Some of this information should really move to a separate tile query
rather than the GT query.  The big series that split GTs vs tiles apart
intentionally did not touch anything uapi-related because such changes
will need to be discussed/coordinated with the userspace teams (and
should probably be handled by someone more familiar with actual
userspace needs).

> +	/** @num_gt: number of GTs returned in gts */
> +	__u32 num_gt;
> +
> +	/** @pad: MBZ */
> +	__u32 pad;
> +
> +	/**
> +	 * @gts: The GTs returned for this device
> +	 *
> +	 * TODO: convert drm_xe_query_gt to proper kernel-doc.
> +	 * TODO: Perhaps info about every mem region relative to this GT? e.g.
> +	 * bandwidth between this GT and remote region?
> +	 */
> +	struct drm_xe_query_gt {
> +#define XE_QUERY_GT_TYPE_MAIN		0
> +#define XE_QUERY_GT_TYPE_REMOTE		1

Once tiles get properly exposed through the uapi and there's a way to
determine which GTs belong to which tiles, TYPE_REMOTE should probably
go away.  Within any given tile, the GTs would just be of types
TYPE_MAIN and TYPE_MEDIA.  The "main" GT on remote tiles isn't
functionally any different than the "main" GT on the root tile.

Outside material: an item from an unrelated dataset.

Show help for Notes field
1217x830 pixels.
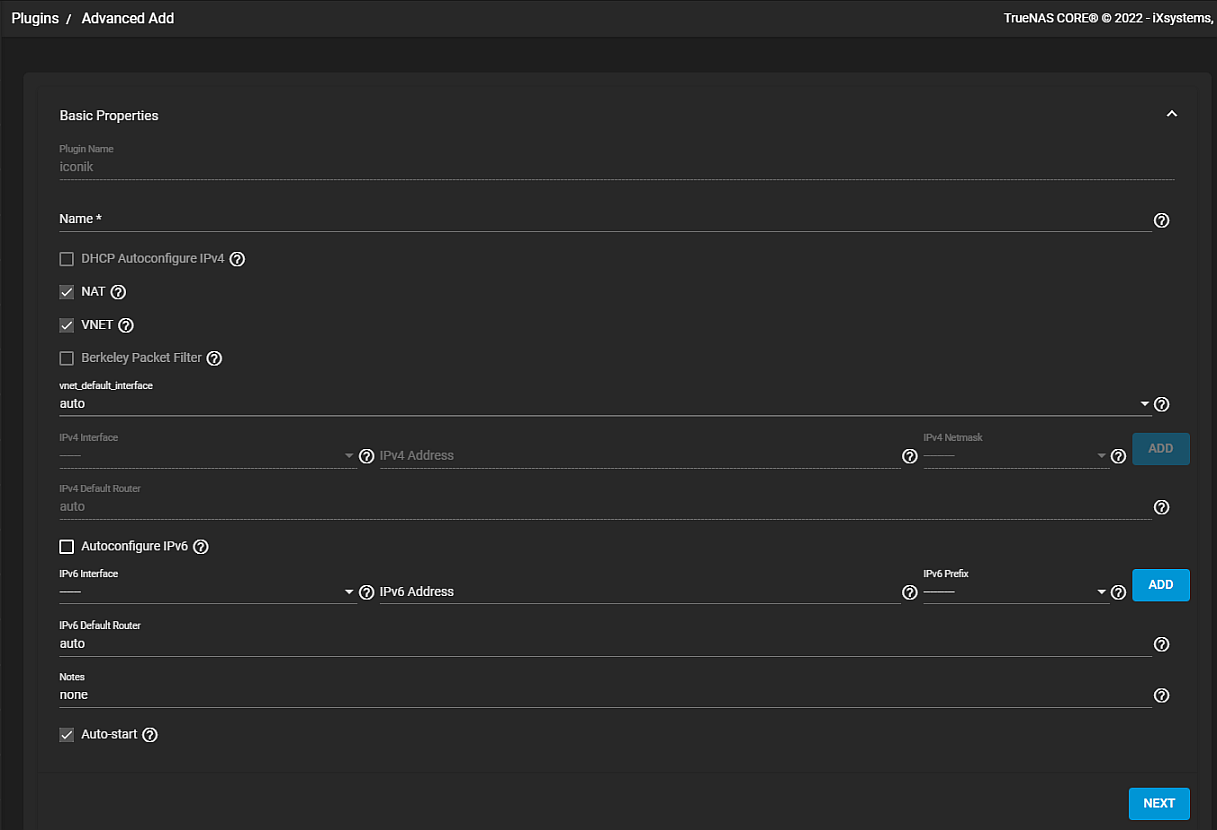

> +#define XE_QUERY_GT_TYPE_MEDIA		2
> +		__u16 type;
> +		__u16 instance;

We need to decide (and then document) whether this should stay a
device-wide instance number, or whether we want this to become a
per-tile instance number instead.

> +		__u32 clock_freq;
> +		__u64 features;

What is this one for?  As far as I can see it's not actually set/used yet.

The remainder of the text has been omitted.